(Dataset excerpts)
'''

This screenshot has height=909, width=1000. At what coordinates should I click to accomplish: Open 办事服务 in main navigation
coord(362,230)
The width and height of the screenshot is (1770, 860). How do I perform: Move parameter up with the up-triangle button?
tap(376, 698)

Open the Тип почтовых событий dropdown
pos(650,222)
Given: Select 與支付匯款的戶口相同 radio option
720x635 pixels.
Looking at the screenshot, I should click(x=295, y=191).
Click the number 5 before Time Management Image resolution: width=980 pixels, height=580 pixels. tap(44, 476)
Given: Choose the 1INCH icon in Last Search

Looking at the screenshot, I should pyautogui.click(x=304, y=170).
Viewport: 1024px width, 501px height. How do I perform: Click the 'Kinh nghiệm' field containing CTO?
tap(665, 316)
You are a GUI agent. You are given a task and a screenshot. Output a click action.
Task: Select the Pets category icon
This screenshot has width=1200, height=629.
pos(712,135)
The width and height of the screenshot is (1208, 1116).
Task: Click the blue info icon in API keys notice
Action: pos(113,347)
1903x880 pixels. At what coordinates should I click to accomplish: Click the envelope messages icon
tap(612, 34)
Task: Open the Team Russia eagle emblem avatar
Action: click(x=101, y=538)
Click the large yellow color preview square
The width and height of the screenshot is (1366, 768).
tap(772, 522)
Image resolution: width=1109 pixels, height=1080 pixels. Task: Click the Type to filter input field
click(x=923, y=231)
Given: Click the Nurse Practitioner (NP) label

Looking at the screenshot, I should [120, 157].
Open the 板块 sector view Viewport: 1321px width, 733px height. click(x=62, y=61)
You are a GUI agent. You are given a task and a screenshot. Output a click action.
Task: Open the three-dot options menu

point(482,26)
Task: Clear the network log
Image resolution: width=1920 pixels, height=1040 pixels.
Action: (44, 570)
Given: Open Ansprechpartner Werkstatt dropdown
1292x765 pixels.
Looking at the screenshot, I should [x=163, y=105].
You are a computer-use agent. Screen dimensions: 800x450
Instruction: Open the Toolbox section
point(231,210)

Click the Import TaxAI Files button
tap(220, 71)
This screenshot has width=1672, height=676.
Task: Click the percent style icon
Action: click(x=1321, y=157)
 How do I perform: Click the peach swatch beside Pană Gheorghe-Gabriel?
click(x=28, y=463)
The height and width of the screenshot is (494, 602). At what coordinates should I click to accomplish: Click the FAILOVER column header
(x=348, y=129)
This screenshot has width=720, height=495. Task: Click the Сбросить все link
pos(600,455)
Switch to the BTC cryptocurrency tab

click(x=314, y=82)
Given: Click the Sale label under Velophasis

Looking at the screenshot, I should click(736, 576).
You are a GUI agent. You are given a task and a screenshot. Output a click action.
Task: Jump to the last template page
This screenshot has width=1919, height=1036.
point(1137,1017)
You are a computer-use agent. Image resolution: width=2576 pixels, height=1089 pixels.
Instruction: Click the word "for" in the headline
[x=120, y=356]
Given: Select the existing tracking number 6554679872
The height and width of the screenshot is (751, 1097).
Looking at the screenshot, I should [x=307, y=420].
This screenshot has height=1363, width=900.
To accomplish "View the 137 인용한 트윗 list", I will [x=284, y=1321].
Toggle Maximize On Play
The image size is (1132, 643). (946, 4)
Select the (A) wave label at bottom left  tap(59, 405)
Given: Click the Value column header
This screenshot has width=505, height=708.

'''

WHAT IS EXPECTED ->
The reply must present every entry, transcribed with its exact wording.

RESULT BELOW ->
This screenshot has height=909, width=1000. At what coordinates should I click to accomplish: Open 办事服务 in main navigation
coord(362,230)
The width and height of the screenshot is (1770, 860). How do I perform: Move parameter up with the up-triangle button?
tap(376, 698)

Open the Тип почтовых событий dropdown
pos(650,222)
Given: Select 與支付匯款的戶口相同 radio option
720x635 pixels.
Looking at the screenshot, I should click(x=295, y=191).
Click the number 5 before Time Management Image resolution: width=980 pixels, height=580 pixels. tap(44, 476)
Given: Choose the 1INCH icon in Last Search

Looking at the screenshot, I should pyautogui.click(x=304, y=170).
Viewport: 1024px width, 501px height. How do I perform: Click the 'Kinh nghiệm' field containing CTO?
tap(665, 316)
You are a GUI agent. You are given a task and a screenshot. Output a click action.
Task: Select the Pets category icon
This screenshot has width=1200, height=629.
pos(712,135)
The width and height of the screenshot is (1208, 1116).
Task: Click the blue info icon in API keys notice
Action: pos(113,347)
1903x880 pixels. At what coordinates should I click to accomplish: Click the envelope messages icon
tap(612, 34)
Task: Open the Team Russia eagle emblem avatar
Action: click(x=101, y=538)
Click the large yellow color preview square
The width and height of the screenshot is (1366, 768).
tap(772, 522)
Image resolution: width=1109 pixels, height=1080 pixels. Task: Click the Type to filter input field
click(x=923, y=231)
Given: Click the Nurse Practitioner (NP) label

Looking at the screenshot, I should [120, 157].
Open the 板块 sector view Viewport: 1321px width, 733px height. click(x=62, y=61)
You are a GUI agent. You are given a task and a screenshot. Output a click action.
Task: Open the three-dot options menu

point(482,26)
Task: Clear the network log
Image resolution: width=1920 pixels, height=1040 pixels.
Action: (44, 570)
Given: Open Ansprechpartner Werkstatt dropdown
1292x765 pixels.
Looking at the screenshot, I should [x=163, y=105].
You are a computer-use agent. Screen dimensions: 800x450
Instruction: Open the Toolbox section
point(231,210)

Click the Import TaxAI Files button
tap(220, 71)
This screenshot has width=1672, height=676.
Task: Click the percent style icon
Action: click(x=1321, y=157)
 How do I perform: Click the peach swatch beside Pană Gheorghe-Gabriel?
click(x=28, y=463)
The height and width of the screenshot is (494, 602). At what coordinates should I click to accomplish: Click the FAILOVER column header
(x=348, y=129)
This screenshot has width=720, height=495. Task: Click the Сбросить все link
pos(600,455)
Switch to the BTC cryptocurrency tab

click(x=314, y=82)
Given: Click the Sale label under Velophasis

Looking at the screenshot, I should click(736, 576).
You are a GUI agent. You are given a task and a screenshot. Output a click action.
Task: Jump to the last template page
This screenshot has width=1919, height=1036.
point(1137,1017)
You are a computer-use agent. Image resolution: width=2576 pixels, height=1089 pixels.
Instruction: Click the word "for" in the headline
[x=120, y=356]
Given: Select the existing tracking number 6554679872
The height and width of the screenshot is (751, 1097).
Looking at the screenshot, I should [x=307, y=420].
This screenshot has height=1363, width=900.
To accomplish "View the 137 인용한 트윗 list", I will [x=284, y=1321].
Toggle Maximize On Play
The image size is (1132, 643). (946, 4)
Select the (A) wave label at bottom left  tap(59, 405)
Given: Click the Value column header
This screenshot has width=505, height=708.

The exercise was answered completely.